I'll be impressed when you can reliably give them a random four-word phrase for this test. Because I don't think anyone is going to try to teach them all those facts; even if they're trained to know letter counts for every English word (as the other comment cites as a possibility), they'd then have to actually count and add, rather than presenting a known answer plus a rationalization that looks like counting and adding (and is easy to come up with once an answer has already been decided).
(Yes, I'm sure an agentic + "reasoning" model can already deduce the strategy of writing and executing a .count() call in Python or whatever. That's missing the point.)
I don't think the salience of this problem is that it's a supposedly unfixable blind spot. It's an illustrative failure in that it breaks the illusory intuition that something that can speak and write to us (sometimes very impressively!) also thinks like us.
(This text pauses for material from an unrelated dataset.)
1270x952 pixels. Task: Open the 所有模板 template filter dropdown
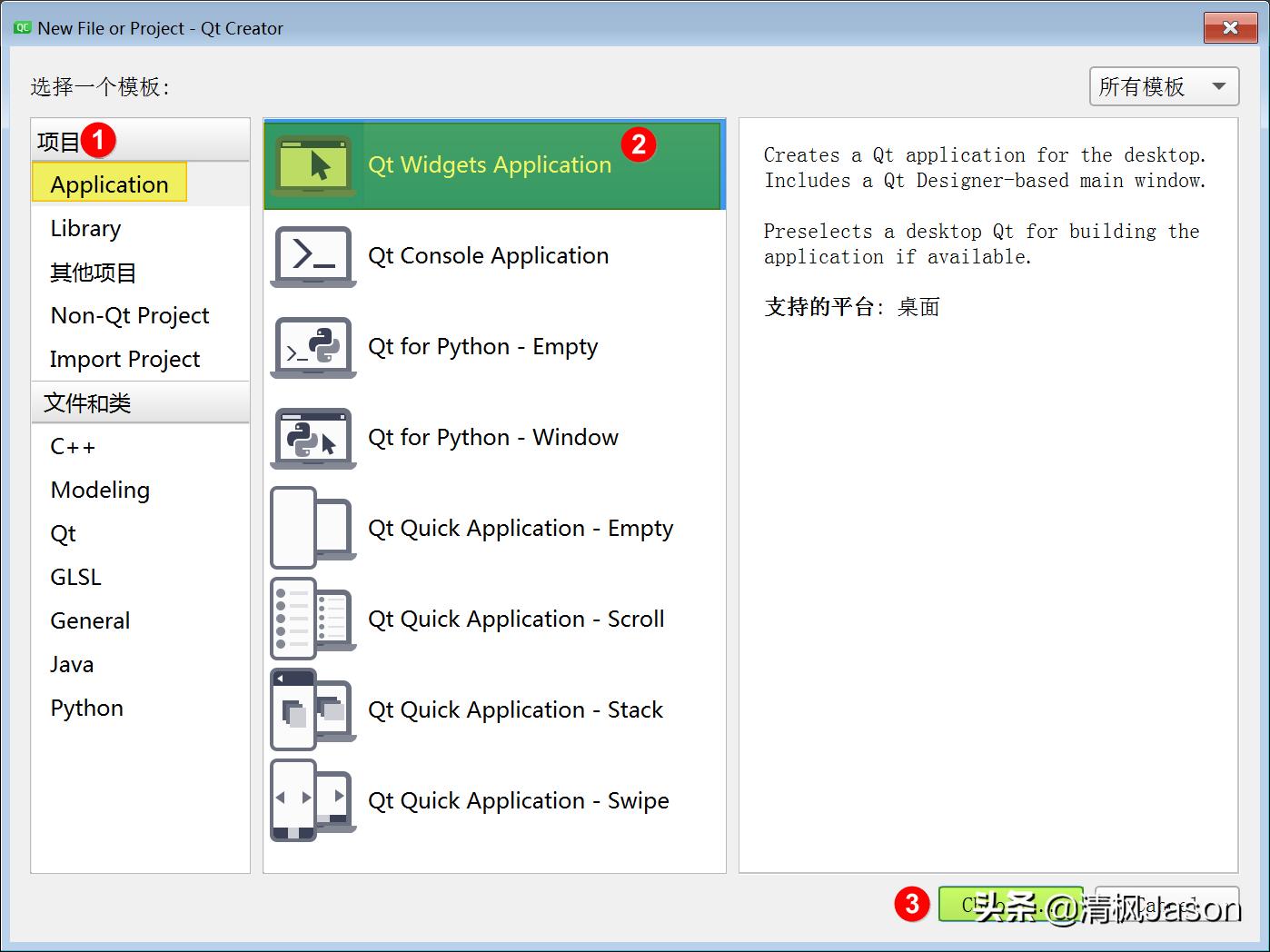(1163, 86)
Nobody who could give answers as good as ChatGPT often does would struggle so much with this task. The fact that an LLM works differently from a whole-ass human brain isn't actually surprising when we consider it intellectually, but that habit of always intuiting a mind behind language whenever we see language is subconscious and and reflexive. Examples of LLM failures which challenge that intuition naturally stand out.
You can already do it with arbitrary strings that aren't in the dictionary. But I wonder if the pattern matching will break once strings are much longer than any word in the dictionary, even if there's plenty of room left in context and all that.
(Yes, I'm sure an agentic + "reasoning" model can already deduce the strategy of writing and executing a .count() call in Python or whatever. That's missing the point.)